A Tracheotomy is a procedure to create a surgical opening of
the trachea (tracheostomy) to facilitate respiration, by inserting a tube which
bypasses a blockage in the trachea, caused by, for example, trauma, swelling,
tumour, throat muscle paralysis, obstruction. Also for long term assisted
ventilation of comatose patients.
- Upper airway obstruction (infection, tumour...).
- Impaired respiratory function.
- Assists weaning from ventilatory support (ICU patients).
- To help clear upper airway secretions.
• Plastic and silver - silver tubes do not have inner tubes, and must be
changed every 5-7 days. Some plastic tubes are changed every 30 days.
• Cuffed tubes protect the airway in ventilated patients.
• Fenestrated/unfenestrated - may be cuffed. They have a hole in the outer
cannula, which allows air to pass from the lungs to the vocal chords, allowing
patients to breathe normally, to cough secretions, and help voicing.
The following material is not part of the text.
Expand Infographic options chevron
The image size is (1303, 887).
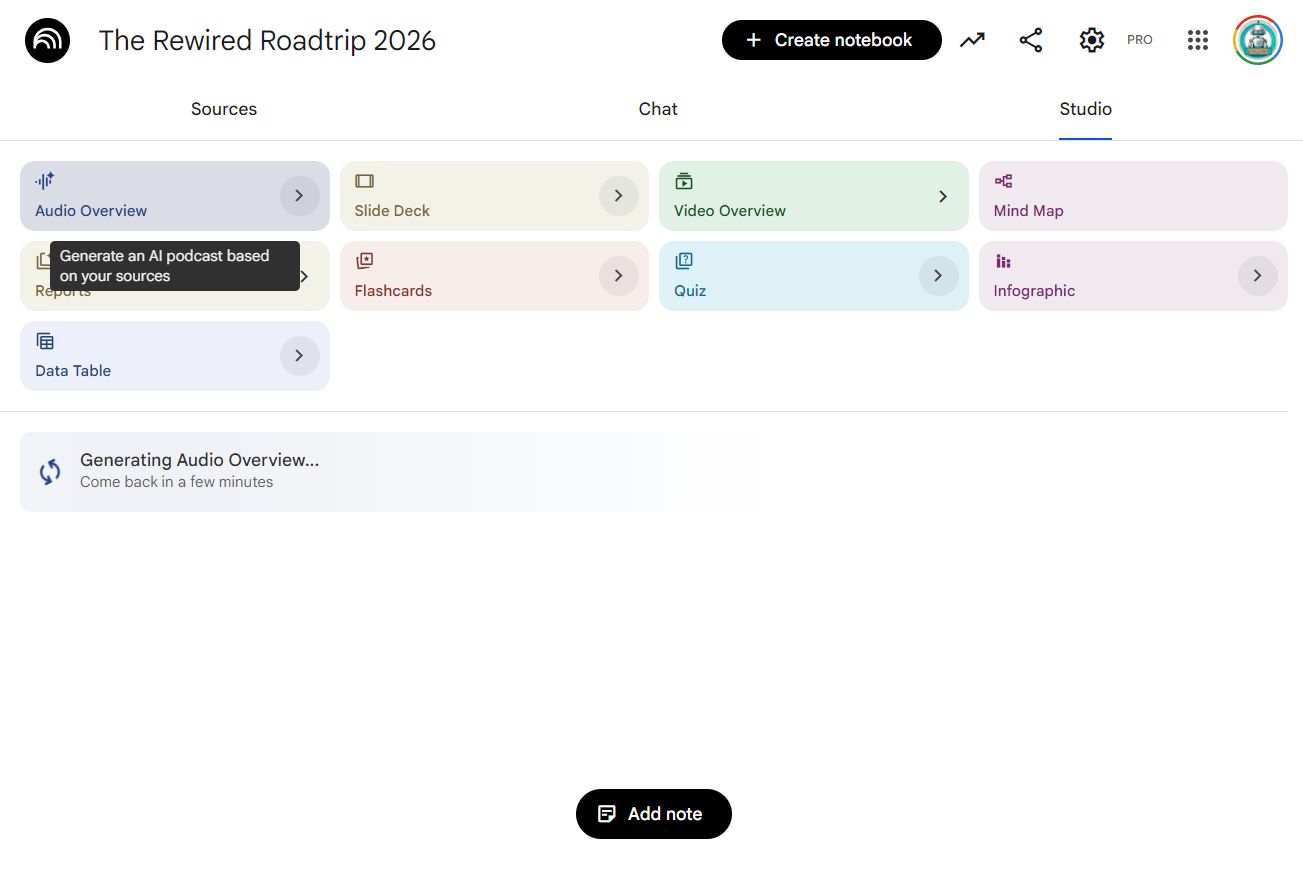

• Double or single cannula - double ones have an inner and outer tube.
The inner tube reduces the lumen of the outer tube, so that respiratory effort is
increased, but the outer tube allows the stoma to stay open.
- The patient should be supine, with head extended, and under GA.
- An incision is made one inch from the second tracheal ring down.
- The thyroid isthmus is divided - if necessary.
- A hole is made between the third and fourth tracheal rings.
- The anterior portion of the tracheal ring is removed.
- The tracheostomy tube is inserted.